*Task details*. Write out each line of the records that has "computer" in it.

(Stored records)

Segment Open

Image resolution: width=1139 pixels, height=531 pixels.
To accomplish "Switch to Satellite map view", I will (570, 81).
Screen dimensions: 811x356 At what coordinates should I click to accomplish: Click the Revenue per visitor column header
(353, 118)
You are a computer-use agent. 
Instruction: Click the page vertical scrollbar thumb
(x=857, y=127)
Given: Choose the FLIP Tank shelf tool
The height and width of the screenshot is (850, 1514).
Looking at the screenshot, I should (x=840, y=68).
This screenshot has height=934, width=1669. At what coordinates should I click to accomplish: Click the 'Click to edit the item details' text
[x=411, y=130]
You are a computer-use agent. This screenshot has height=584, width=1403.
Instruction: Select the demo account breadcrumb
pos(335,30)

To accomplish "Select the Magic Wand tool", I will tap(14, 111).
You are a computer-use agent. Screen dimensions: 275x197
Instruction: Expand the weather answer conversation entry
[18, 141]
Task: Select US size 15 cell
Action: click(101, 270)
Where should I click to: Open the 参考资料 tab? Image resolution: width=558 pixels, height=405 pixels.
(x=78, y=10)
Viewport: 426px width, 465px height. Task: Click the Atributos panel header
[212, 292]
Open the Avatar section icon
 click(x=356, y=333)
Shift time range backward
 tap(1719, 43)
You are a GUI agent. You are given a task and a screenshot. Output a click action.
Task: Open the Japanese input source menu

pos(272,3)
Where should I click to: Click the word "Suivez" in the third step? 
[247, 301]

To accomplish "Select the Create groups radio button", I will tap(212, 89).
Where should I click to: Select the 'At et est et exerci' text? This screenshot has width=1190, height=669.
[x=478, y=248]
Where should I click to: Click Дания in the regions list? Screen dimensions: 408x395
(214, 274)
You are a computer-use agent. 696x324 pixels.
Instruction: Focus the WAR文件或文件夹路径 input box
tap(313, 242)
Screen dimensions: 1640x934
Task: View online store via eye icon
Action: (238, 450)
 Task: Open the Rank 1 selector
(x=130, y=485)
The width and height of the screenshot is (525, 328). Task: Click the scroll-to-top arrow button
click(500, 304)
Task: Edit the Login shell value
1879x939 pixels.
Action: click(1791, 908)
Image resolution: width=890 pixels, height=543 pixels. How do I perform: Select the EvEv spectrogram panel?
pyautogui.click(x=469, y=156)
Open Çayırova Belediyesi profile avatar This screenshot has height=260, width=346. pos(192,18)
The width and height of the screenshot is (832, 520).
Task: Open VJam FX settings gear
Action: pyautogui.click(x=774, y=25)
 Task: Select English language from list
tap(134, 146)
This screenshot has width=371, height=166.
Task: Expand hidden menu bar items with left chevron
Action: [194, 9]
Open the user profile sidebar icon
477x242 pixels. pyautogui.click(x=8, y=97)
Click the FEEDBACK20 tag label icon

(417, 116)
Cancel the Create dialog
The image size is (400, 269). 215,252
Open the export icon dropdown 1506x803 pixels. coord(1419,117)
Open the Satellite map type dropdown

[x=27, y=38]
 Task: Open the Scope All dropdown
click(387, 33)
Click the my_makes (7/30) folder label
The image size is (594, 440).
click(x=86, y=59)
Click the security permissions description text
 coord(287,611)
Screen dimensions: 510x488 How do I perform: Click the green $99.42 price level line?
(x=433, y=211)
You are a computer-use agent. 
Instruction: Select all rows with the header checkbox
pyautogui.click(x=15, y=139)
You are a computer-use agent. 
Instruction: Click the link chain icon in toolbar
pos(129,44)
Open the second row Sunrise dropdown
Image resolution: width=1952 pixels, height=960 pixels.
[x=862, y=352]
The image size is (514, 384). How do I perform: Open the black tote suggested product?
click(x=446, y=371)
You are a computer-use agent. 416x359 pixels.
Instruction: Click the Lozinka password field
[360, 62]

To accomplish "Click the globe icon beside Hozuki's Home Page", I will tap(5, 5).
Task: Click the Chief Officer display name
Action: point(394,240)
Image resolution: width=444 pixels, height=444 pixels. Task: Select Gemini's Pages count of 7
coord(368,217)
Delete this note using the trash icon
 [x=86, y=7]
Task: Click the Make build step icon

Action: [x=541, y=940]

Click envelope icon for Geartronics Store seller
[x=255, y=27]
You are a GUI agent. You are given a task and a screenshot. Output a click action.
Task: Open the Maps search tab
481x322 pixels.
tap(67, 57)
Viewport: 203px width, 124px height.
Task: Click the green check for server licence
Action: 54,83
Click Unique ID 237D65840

Segment Closed

*Task response*.
You are a computer-use agent. 
You are a computer-use agent. This screenshot has height=584, width=1403.
You are a computer-use agent. Screen dimensions: 275x197
You are a computer-use agent. 696x324 pixels.
You are a computer-use agent. 
You are a computer-use agent. 
You are a computer-use agent. 416x359 pixels.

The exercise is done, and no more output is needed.